New York’s State Returnable Container Act (commonly known as “the bottle bill”), which was expanded in 2009, has proven effective at increasing recycling rates by providing ease of access and incentives for bottle and can returns. This bill severely undercuts the effectiveness of the bottle bill by exempting certain businesses from participation in the program.
From bottles and cans that lie on the sides of roads in our neighborhoods and on beaches, to the infamous garbage patches in our oceans, plastic pollution is a scourge on our environment. Reports estimate that plastic pollution is expected to triple by 2025 if intervention measures are not taken, such as reducing use of plastic and recycling.

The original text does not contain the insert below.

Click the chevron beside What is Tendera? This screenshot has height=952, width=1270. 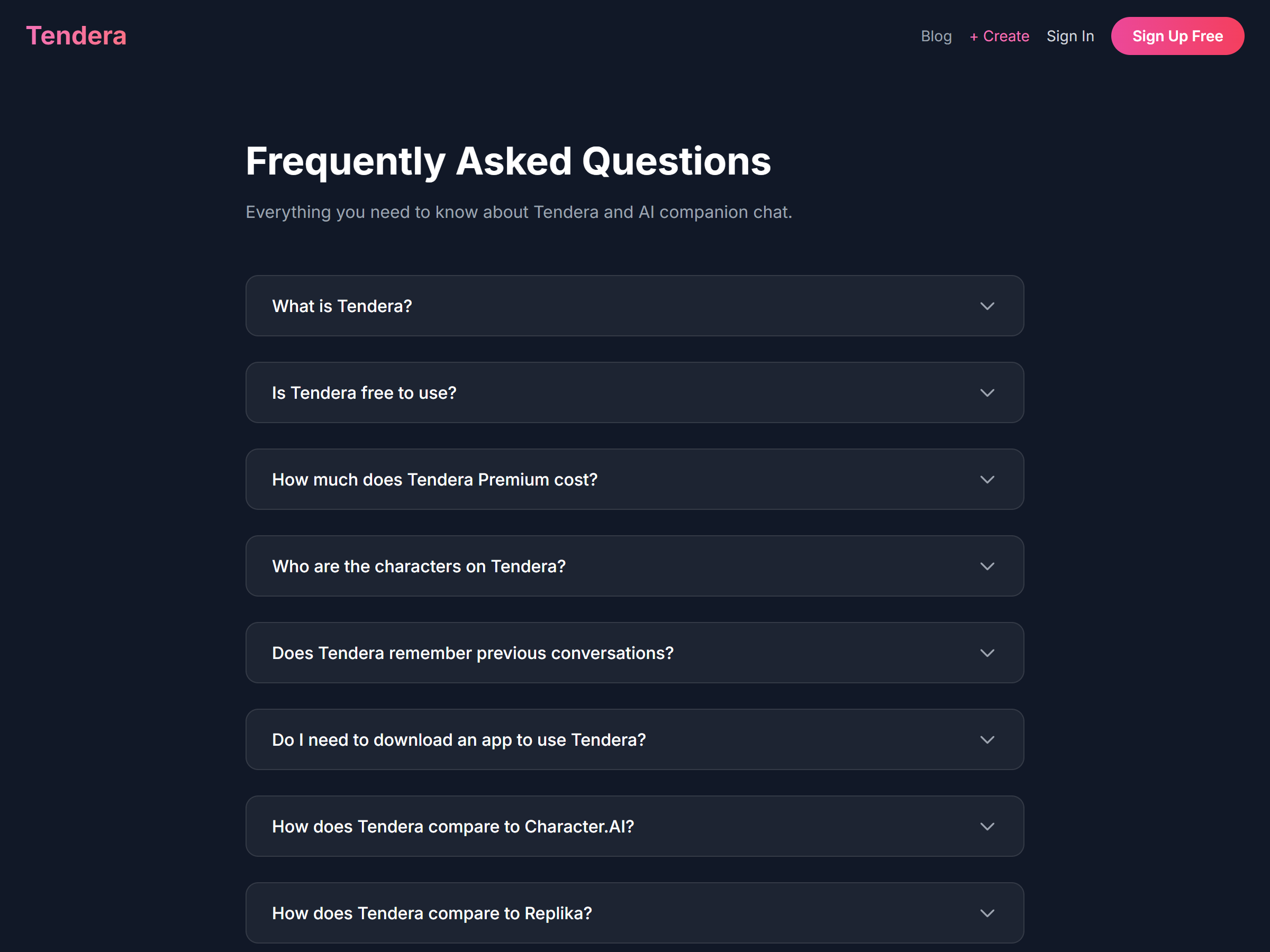(x=987, y=306)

The key to the effectiveness of the bottle bill is that it provides consumers with convenient recycling options. This bill, by exempting stores outside of New York City with less than 2,000 square feet and food processing establishments with less than 5,000 square feet, would prevent many New Yorkers from being able to easily return their bottles and cans, particularly those that live in rural parts of the State. Buildings with 5,000 square feet or less would mean many gas stations and convenience stores would be exempt from the bottle bill.
When the bottle bill was expanded in 2009, the Legislature rejected measures that would have exempted certain size businesses from participation. There is no compelling reason that has come about in the past nine years to call for revisiting the issue now. As plastic pollution is only expected to increase, legislation should be passed to reduce plastic pollution. This bill does the opposite and would exacerbate what is already a tremendous global problem.
This bill amends the Environmental Conservation Law to exempt businesses less than 2,000 square feet and food processing establishments less than 5,000 square feet from being mandated to accept returns of empty containers.